At the Oxford Police Department, things are no different on Christmas Day. In fact, Lieutenant David Mahaffey won’t only be missing his family that day; he’ll also miss his oldest daughter’s sixth birthday. But since he has worked many Christmas days in the past, he has found joy in something else Oxford has to offer.
“We can’t be home with our kids, so we have to live vicariously through all the neighborhood children,” Mahaffey said. “I get to spend Christmas with Oxford. I can stop and play for a minute, help drag a sled – maybe it’ll snow. Probably not. We are in Mississippi. And then I go to the next house and I get to play for a little while with them. That’s the blessing of it.”
Mahaffey tries not to dwell on what his children are doing at home, or what his wife may be doing, but at least his iPhone helps close the distance a bit.
“I can pull over on the side of the road, pull up Facetime and see my little girls playing with their toys,” he said. “Even though I’m not there, technology has made it easier.”
Just when Mahaffey starts feeling a little down, he reminds himself of others working on Christmas Day.
“There are times I think, ‘Well, I can’t be home’,” he said. “But I do get to go home tonight or in the morning and see my family. Our military guys … they may be overseas right now. They don’t get to come home tonight, they don’t get to come home tomorrow.”
Sergeant Ben Hamilton agreed and said he doesn’t give much thought to working on Christmas Day. After all, this won’t be his first time either.
“It’s just something you get used to,” Hamilton said. “The good thing about working in Oxford, the people here take care of us. They’ll pile food in here for us who are working that day.”

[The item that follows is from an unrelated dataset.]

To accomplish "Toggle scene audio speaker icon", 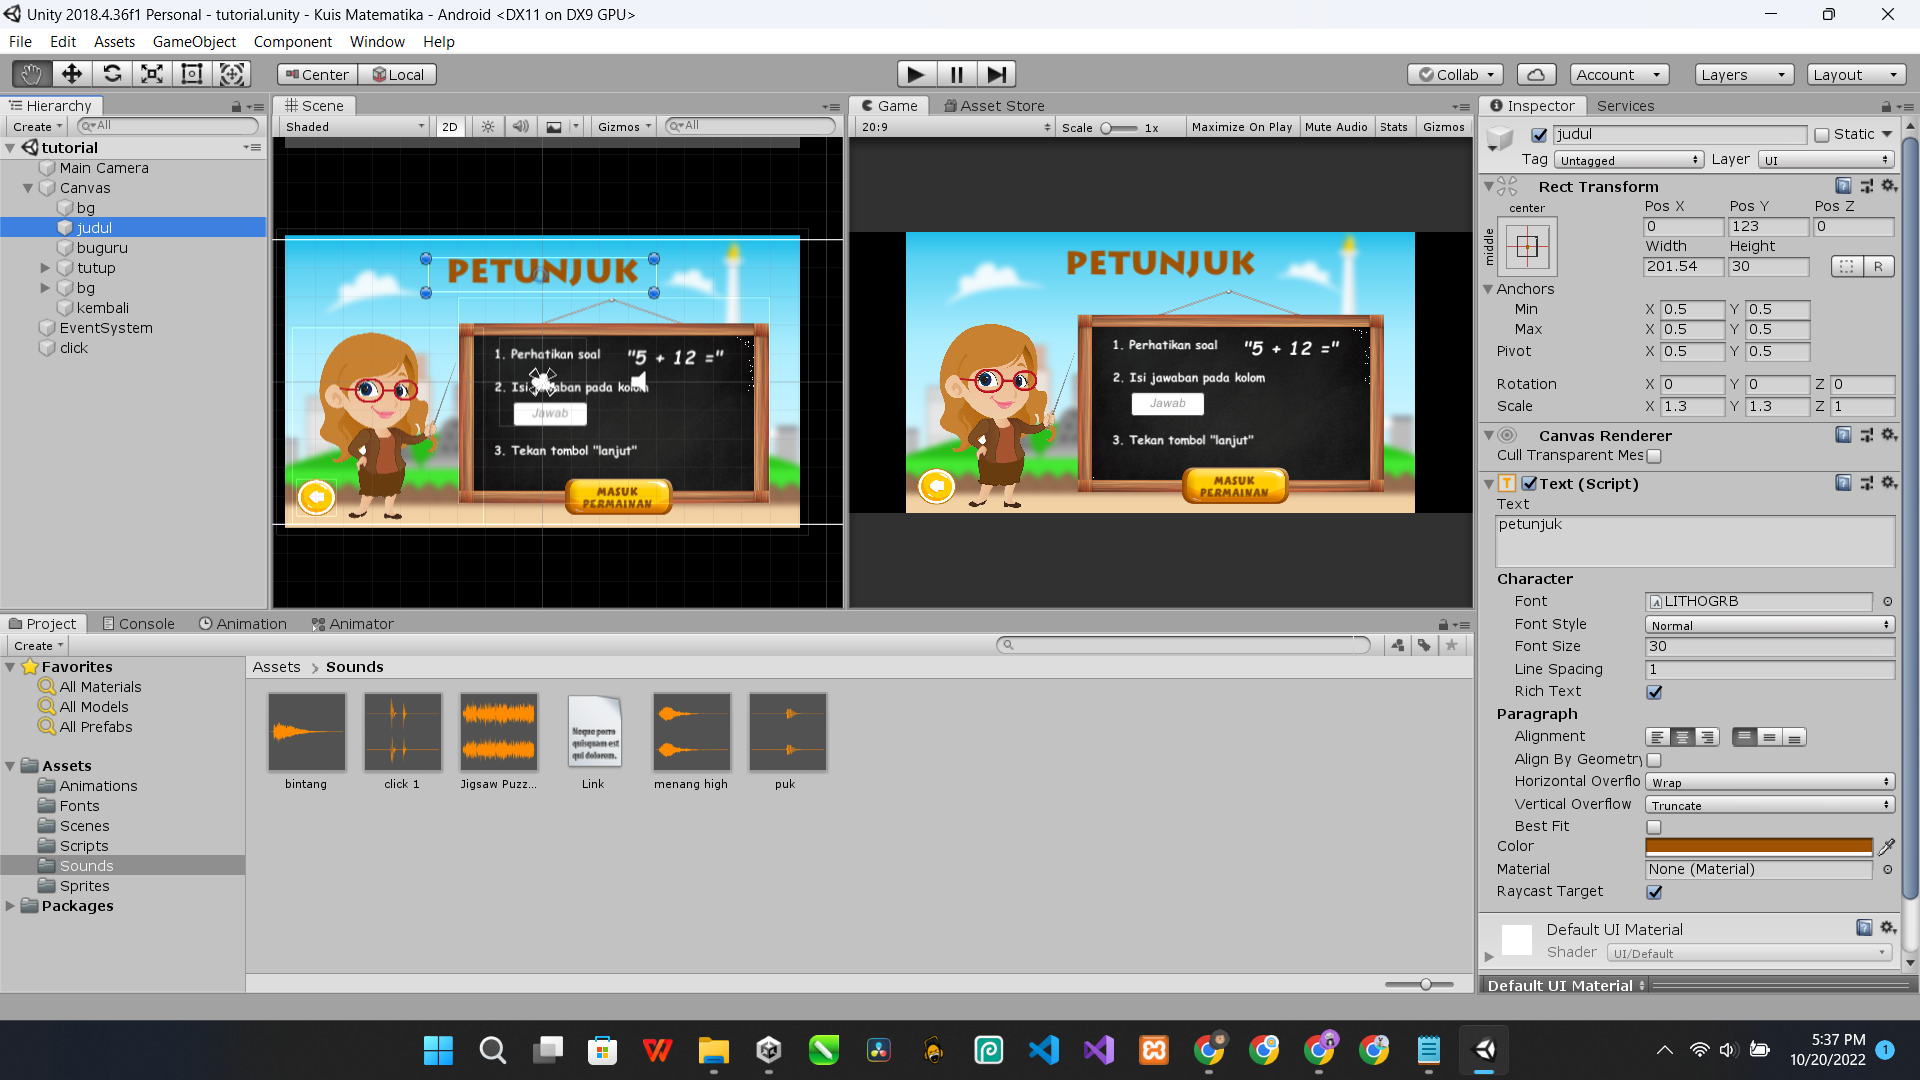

From the moment first responders put on their uniforms, ready to serve and protect on Christmas, their families are sure to cross their minds throughout the day. But when the phone rings, they toss aside any selfish emotions and remember why they’re here. Any one of them will tell you – Oxford is theirs to protect. And they do it humbly, even on Christmas.
“Of course, we’d rather be home with our families,” Hamilton said. “But this is our calling. We knew there were going to be times when we couldn’t be home when we wanted to, and I think that’s how all of us feel.”
“This is what we do,” he added. “So if we’ve got to be here on Christmas Day, we just do it because this is what we were made to do.”